The data below must be returned in full and exactly.

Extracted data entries
★ ★ ★ ★ ★

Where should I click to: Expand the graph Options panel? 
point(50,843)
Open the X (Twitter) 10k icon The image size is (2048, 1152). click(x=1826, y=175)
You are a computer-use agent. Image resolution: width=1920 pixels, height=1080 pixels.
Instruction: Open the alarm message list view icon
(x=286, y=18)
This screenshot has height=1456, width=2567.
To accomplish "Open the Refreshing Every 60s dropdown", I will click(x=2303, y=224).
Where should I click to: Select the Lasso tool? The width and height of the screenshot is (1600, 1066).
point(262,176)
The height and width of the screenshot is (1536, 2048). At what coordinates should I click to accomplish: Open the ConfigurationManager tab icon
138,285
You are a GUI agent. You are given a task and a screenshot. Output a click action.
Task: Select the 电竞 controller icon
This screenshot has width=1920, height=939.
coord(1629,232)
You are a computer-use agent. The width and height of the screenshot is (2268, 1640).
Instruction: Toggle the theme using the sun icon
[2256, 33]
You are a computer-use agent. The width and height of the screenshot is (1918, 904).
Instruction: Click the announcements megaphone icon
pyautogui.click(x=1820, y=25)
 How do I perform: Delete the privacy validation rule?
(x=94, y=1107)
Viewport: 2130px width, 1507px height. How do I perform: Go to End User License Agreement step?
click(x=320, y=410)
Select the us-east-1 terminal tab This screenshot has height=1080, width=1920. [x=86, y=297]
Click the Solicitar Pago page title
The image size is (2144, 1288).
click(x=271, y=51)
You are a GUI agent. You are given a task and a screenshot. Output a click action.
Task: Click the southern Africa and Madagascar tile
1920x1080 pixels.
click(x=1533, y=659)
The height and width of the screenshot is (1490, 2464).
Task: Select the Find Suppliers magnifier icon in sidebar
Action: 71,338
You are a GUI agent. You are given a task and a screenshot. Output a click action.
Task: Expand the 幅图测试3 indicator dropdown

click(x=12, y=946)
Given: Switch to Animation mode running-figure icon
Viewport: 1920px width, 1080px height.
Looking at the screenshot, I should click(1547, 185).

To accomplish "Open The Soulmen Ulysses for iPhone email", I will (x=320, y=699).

★ ★ ★ ★ ★

EXERCISE OUTPUT:
Where should I click to: Expand the graph Options panel? 
point(50,843)
Open the X (Twitter) 10k icon The image size is (2048, 1152). click(x=1826, y=175)
You are a computer-use agent. Image resolution: width=1920 pixels, height=1080 pixels.
Instruction: Open the alarm message list view icon
(x=286, y=18)
This screenshot has height=1456, width=2567.
To accomplish "Open the Refreshing Every 60s dropdown", I will click(x=2303, y=224).
Where should I click to: Select the Lasso tool? The width and height of the screenshot is (1600, 1066).
point(262,176)
The height and width of the screenshot is (1536, 2048). At what coordinates should I click to accomplish: Open the ConfigurationManager tab icon
138,285
You are a GUI agent. You are given a task and a screenshot. Output a click action.
Task: Select the 电竞 controller icon
This screenshot has width=1920, height=939.
coord(1629,232)
You are a computer-use agent. The width and height of the screenshot is (2268, 1640).
Instruction: Toggle the theme using the sun icon
[2256, 33]
You are a computer-use agent. The width and height of the screenshot is (1918, 904).
Instruction: Click the announcements megaphone icon
pyautogui.click(x=1820, y=25)
 How do I perform: Delete the privacy validation rule?
(x=94, y=1107)
Viewport: 2130px width, 1507px height. How do I perform: Go to End User License Agreement step?
click(x=320, y=410)
Select the us-east-1 terminal tab This screenshot has height=1080, width=1920. [x=86, y=297]
Click the Solicitar Pago page title
The image size is (2144, 1288).
click(x=271, y=51)
You are a GUI agent. You are given a task and a screenshot. Output a click action.
Task: Click the southern Africa and Madagascar tile
1920x1080 pixels.
click(x=1533, y=659)
The height and width of the screenshot is (1490, 2464).
Task: Select the Find Suppliers magnifier icon in sidebar
Action: 71,338
You are a GUI agent. You are given a task and a screenshot. Output a click action.
Task: Expand the 幅图测试3 indicator dropdown

click(x=12, y=946)
Given: Switch to Animation mode running-figure icon
Viewport: 1920px width, 1080px height.
Looking at the screenshot, I should click(1547, 185).

To accomplish "Open The Soulmen Ulysses for iPhone email", I will (x=320, y=699).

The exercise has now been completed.